In the data below, find the line that contains "The height and width of the screenshot is (212, 561)." and the line that contains "This screenshot has width=511, height=350.". Copy both, plus every line between them, exactly.

Records for the task:
☆ ☆ ☆ ☆ ☆ ☆ ☆

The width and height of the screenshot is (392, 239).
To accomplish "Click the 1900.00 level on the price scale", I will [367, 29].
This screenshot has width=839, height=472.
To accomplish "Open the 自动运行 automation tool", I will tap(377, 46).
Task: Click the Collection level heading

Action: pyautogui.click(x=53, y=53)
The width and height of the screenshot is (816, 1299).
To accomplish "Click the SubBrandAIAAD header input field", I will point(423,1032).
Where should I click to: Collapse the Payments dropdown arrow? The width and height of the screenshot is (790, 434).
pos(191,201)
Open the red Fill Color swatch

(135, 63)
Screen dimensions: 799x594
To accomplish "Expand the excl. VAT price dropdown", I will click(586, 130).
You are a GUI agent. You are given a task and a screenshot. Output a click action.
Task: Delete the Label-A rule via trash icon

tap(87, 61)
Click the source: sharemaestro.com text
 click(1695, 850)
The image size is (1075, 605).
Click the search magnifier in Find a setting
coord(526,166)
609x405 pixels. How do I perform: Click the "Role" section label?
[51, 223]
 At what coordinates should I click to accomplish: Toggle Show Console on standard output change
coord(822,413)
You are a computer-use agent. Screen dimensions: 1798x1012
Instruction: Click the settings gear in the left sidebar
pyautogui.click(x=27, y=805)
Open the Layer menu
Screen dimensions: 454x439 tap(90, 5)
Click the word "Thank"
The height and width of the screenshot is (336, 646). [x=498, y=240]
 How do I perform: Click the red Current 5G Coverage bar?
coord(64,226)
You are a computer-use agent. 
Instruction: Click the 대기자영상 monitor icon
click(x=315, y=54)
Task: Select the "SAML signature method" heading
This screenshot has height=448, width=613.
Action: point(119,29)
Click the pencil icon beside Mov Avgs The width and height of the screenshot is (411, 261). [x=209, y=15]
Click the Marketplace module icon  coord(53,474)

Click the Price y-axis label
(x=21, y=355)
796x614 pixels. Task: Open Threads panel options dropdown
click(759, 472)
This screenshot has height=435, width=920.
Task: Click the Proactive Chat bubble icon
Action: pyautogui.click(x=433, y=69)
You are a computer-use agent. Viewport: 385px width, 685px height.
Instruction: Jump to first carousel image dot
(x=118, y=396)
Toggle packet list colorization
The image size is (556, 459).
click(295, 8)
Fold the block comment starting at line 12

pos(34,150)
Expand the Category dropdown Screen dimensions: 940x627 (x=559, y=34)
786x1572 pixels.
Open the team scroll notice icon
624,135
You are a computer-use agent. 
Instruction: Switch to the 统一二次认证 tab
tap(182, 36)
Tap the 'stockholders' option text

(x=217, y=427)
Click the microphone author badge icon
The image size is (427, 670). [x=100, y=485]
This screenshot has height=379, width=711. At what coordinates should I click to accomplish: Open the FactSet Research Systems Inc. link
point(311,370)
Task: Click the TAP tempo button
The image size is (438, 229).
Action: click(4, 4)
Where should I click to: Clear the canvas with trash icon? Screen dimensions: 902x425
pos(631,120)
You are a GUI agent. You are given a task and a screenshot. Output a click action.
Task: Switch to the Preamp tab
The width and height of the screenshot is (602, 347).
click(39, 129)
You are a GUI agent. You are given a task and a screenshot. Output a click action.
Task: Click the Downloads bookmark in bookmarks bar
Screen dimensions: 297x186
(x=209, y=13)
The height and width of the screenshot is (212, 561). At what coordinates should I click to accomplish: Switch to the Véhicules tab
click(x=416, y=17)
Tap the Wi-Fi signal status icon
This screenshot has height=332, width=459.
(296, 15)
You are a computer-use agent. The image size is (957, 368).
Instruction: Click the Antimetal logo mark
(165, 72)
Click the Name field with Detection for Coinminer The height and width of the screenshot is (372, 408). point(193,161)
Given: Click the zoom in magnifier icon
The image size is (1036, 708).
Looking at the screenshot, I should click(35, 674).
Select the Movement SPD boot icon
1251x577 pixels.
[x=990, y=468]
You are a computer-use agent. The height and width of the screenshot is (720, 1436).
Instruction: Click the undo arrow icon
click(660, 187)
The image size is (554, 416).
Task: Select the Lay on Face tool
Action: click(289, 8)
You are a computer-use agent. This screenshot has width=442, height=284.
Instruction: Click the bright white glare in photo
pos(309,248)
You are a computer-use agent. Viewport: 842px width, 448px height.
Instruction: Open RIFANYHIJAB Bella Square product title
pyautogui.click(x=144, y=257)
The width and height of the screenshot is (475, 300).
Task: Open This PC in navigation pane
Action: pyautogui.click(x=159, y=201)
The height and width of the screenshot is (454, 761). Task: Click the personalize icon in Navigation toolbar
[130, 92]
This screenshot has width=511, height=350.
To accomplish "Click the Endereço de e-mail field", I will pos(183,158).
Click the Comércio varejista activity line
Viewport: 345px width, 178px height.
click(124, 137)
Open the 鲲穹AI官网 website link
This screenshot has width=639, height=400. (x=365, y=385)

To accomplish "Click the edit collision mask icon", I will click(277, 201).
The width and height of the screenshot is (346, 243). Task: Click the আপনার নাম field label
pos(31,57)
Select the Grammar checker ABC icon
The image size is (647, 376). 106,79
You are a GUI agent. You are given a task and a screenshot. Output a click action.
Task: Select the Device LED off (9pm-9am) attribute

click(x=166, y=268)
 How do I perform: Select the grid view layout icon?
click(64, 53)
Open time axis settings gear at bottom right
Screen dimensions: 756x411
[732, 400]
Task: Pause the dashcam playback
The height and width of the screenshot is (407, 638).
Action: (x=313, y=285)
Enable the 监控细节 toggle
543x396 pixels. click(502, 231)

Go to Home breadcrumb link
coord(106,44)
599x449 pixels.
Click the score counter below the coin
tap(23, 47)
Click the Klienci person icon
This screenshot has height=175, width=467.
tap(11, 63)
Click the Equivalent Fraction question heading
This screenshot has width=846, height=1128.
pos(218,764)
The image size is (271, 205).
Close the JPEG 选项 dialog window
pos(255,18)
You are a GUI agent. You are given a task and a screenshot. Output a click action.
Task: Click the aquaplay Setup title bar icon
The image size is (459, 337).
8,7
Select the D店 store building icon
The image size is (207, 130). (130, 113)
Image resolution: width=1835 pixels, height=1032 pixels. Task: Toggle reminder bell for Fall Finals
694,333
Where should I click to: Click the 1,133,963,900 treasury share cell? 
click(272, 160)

☆ ☆ ☆ ☆ ☆ ☆ ☆

Task response:
The height and width of the screenshot is (212, 561). At what coordinates should I click to accomplish: Switch to the Véhicules tab
click(x=416, y=17)
Tap the Wi-Fi signal status icon
This screenshot has height=332, width=459.
(296, 15)
You are a computer-use agent. The image size is (957, 368).
Instruction: Click the Antimetal logo mark
(165, 72)
Click the Name field with Detection for Coinminer The height and width of the screenshot is (372, 408). point(193,161)
Given: Click the zoom in magnifier icon
The image size is (1036, 708).
Looking at the screenshot, I should click(35, 674).
Select the Movement SPD boot icon
1251x577 pixels.
[x=990, y=468]
You are a computer-use agent. The height and width of the screenshot is (720, 1436).
Instruction: Click the undo arrow icon
click(660, 187)
The image size is (554, 416).
Task: Select the Lay on Face tool
Action: click(289, 8)
You are a computer-use agent. This screenshot has width=442, height=284.
Instruction: Click the bright white glare in photo
pos(309,248)
You are a computer-use agent. Viewport: 842px width, 448px height.
Instruction: Open RIFANYHIJAB Bella Square product title
pyautogui.click(x=144, y=257)
The width and height of the screenshot is (475, 300).
Task: Open This PC in navigation pane
Action: pyautogui.click(x=159, y=201)
The height and width of the screenshot is (454, 761). Task: Click the personalize icon in Navigation toolbar
[130, 92]
This screenshot has width=511, height=350.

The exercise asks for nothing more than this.